• [INSTRUCTION]
Render the stretch from the line containing "The height and" through the final line as a numbered list, omitting blank lines and leaving the pictures out.

• [EXTRACTED DATA]
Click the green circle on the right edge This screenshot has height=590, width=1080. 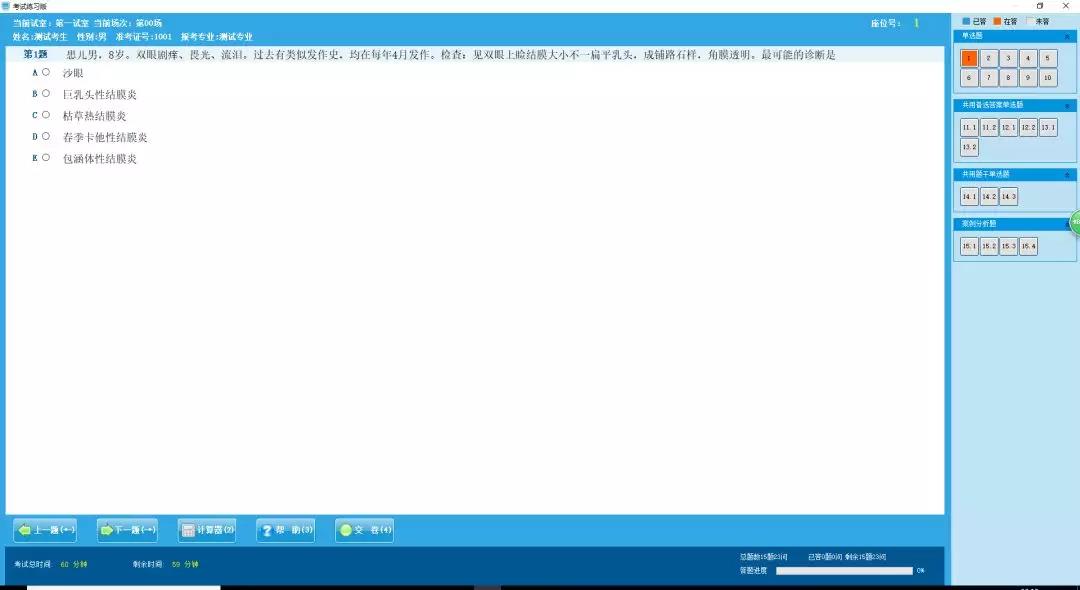coord(1075,222)
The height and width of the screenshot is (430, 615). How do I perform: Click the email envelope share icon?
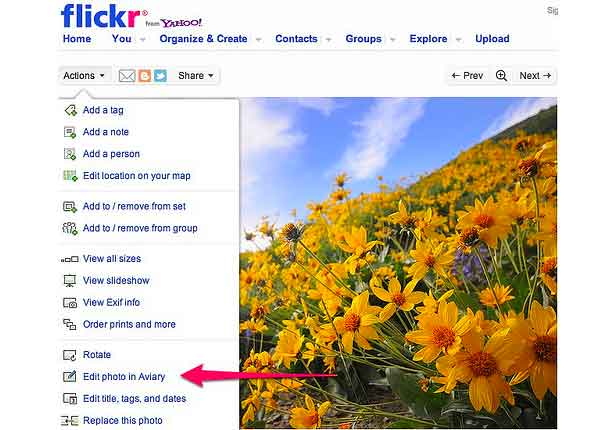click(127, 76)
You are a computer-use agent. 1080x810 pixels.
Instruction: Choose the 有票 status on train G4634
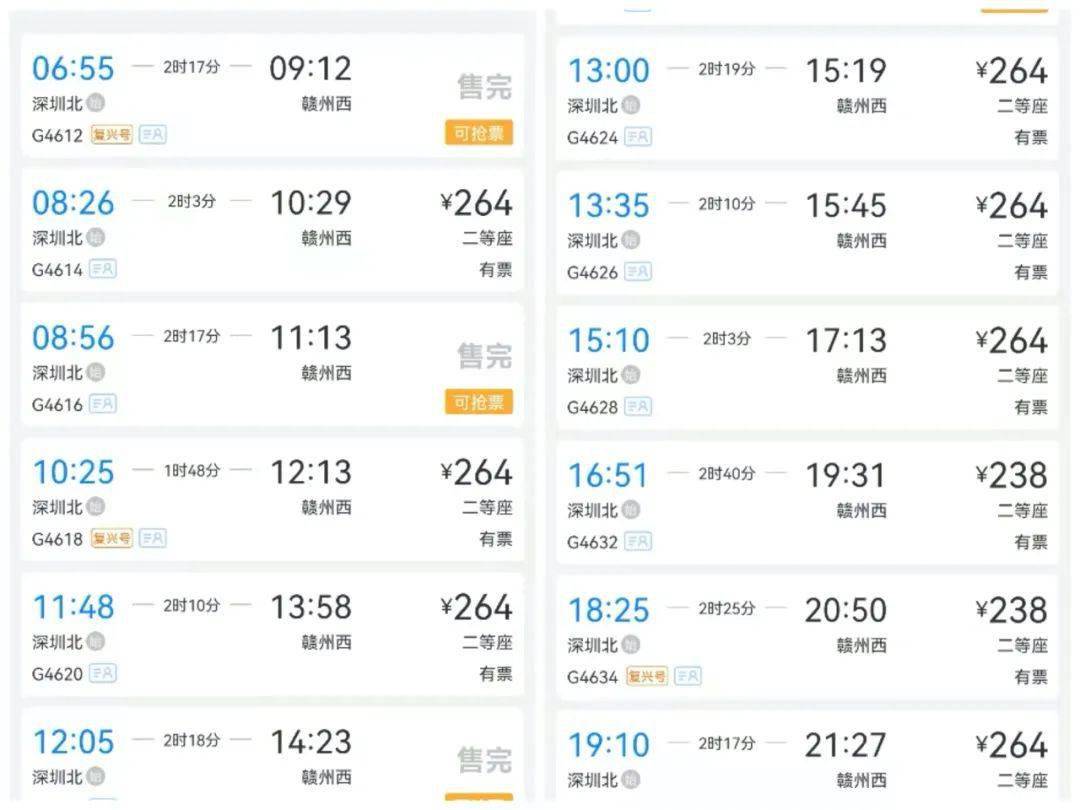1031,677
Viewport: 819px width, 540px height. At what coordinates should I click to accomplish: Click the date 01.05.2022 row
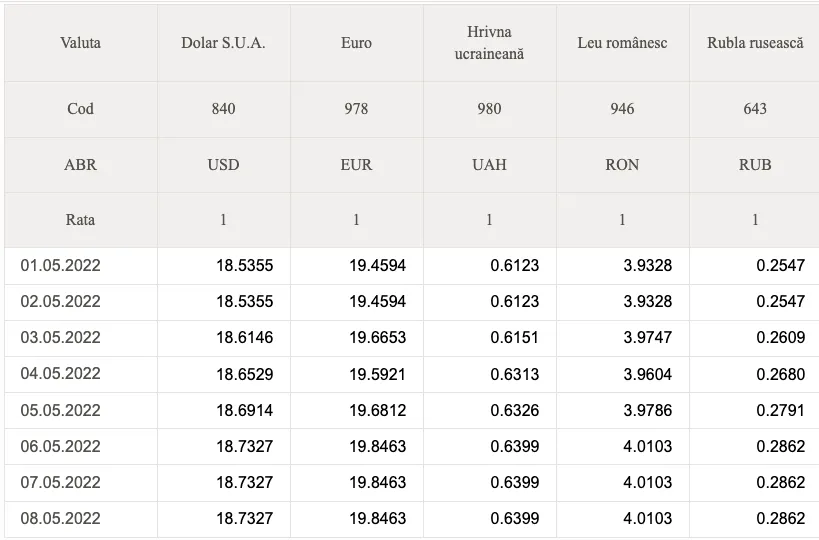pos(412,266)
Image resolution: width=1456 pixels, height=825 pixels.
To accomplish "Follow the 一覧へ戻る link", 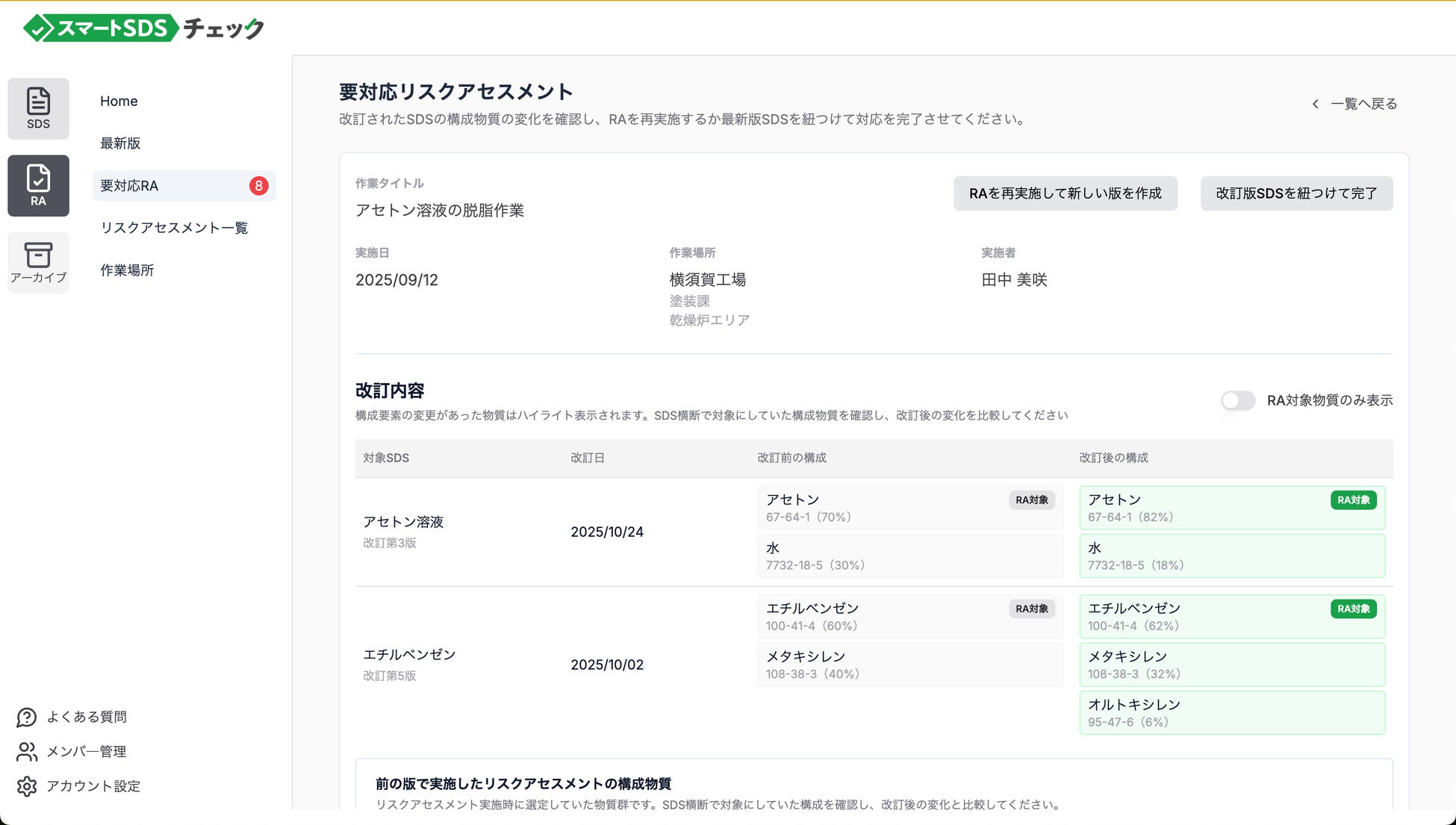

• [TASK RESULT]
1. The height and width of the screenshot is (430, 615). How do I perform: Click the email envelope share icon?
2. click(127, 76)
3. You are a computer-use agent. 1080x810 pixels.
4. Instruction: Choose the 有票 status on train G4634
5. 1031,677
6. Viewport: 819px width, 540px height. At what coordinates should I click to accomplish: Click the date 01.05.2022 row
7. pos(412,266)
8. Image resolution: width=1456 pixels, height=825 pixels.
9. To accomplish "Follow the 一覧へ戻る link", 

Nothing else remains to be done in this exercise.